PML - E a compra de Pasadena?
RIBEIRO — O Paulo Roberto Costa admitiu ter recebido um milhão e meio de dólares para não atrapalhar o negócio. Também disse que outros diretores podem — é bom prestar atenção na palavra — ter recebido. Mas, além de não ter provado que recebeu o alegado, não especificou os diretores que também poderiam de ter recebido.
PML — Há duas semanas, o ministro Teori Zavaski transferiu nove empresários e executivos para o regime de prisão domiciliar. O Cerveró pode ser beneficiado por uma medida semelhante?
RIBEIRO — Isso é o justo. Nosso prazo é mais longo. Ele foi preso mais tarde e os pedidos de habeas corpus demoram mais. Um deles foi examinado pelo Tribunal Regional da Quarta região e foi negado, como tem acontecido sempre com outros acusados. Precisamos agora aguardar pelo Superior Tribunal de Justiça e, se for negado, também, por uma decisão do Supremo.
PML — Por que o juiz faz questão de manter o Cerveró prisioneiro?
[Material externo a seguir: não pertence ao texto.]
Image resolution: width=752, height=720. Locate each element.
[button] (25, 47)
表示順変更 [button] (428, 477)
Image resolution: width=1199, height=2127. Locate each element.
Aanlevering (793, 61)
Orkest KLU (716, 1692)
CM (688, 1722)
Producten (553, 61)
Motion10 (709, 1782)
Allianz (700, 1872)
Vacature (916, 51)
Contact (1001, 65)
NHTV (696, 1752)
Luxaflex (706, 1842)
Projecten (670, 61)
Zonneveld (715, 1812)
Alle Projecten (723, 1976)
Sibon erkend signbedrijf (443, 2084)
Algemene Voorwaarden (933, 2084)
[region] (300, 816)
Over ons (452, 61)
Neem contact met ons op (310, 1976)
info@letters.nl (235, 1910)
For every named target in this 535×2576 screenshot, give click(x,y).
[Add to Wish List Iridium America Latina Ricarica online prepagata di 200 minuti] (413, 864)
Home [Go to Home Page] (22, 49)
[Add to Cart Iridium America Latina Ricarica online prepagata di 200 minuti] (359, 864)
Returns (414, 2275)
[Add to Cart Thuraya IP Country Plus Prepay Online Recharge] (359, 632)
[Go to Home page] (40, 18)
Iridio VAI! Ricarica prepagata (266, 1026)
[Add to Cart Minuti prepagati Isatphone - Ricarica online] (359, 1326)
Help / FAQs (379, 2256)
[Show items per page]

RIBEIRO — Minha opinião é que ele quer uma delação premiada.
PML — Ele faria?
RIBEIRO — Não. Uma delação premiada pode fazer sentido para quem tem culpa e já está tentando diminuir sua pena. Mas não há provas contra o Cerveró. Ele é inteiramente inocente dessas acusações. Não precisa de prêmio. Só precisa que seu direito a presunção da inocência seja reconhecido.
PML — Pelos prazos dos tribunais superiores, e pelo ritmo do juiz Sergio Moro, Cerveró pode ser condenado sem direito a recorrer em liberdade e passar a cumprir pena antes que os recursos sejam julgados. E aí, o que acontece?
RIBEIRO — Voltamos ao início. Impetraremos novo habeas corpus requerendo seu direito a recorrer em liberdade.
PML — Muitas pessoas acreditam que a impunidade começa nessas horas, quando os tribunais superiores examinam as decisões de primeira instância e modificam decisões anteriores.
RIBEIRO — Este é um ledo engano, como escrevi no artigo “Violações Constitucionais: a verdadeira causa da impunidade.” A situação real é inversa. A impunidade é produzida pelo desrespeito aos direitos e garantias individuais, que costuma ocorrer na primeira instância, seja pelos juízes, pela autoridade policial, e também, por alguns membros do ministério público. Infelizmente é assim. O desrespeito a esses direitos obriga os advogados a arguir pela nulidade processual ou impetrar habeas corpus como remédio a essas violações constituições. Muitas vezes, a instrução criminal é anulada e tem de ser refeita, perdendo-se um tempo precioso que pode levar a prescrição e a consequente impunidade.
PML — O senhor acha que, depois da AP 470, nada se modificou no tratamento que o Supremo tem dado aos direitos e garantias fundamentais?
RIBEIRO – Não é bem assim. O Supremo sempre teve a tradição de defesa da Constituição Federal e consequentemente dos direitos e garantias fundamentais dos cidadãos. Em realidade, alguns magistrados, normalmente aqueles embriagados pelos holofotes da mídia, não tem por hábito o respeito à Constituição Federal, decretando, por exemplo, medidas cautelares despidas de fundamentação legal, ao arrepio da lei, atendendo, apenas, a seus inconfessos interesses de promoção pessoal.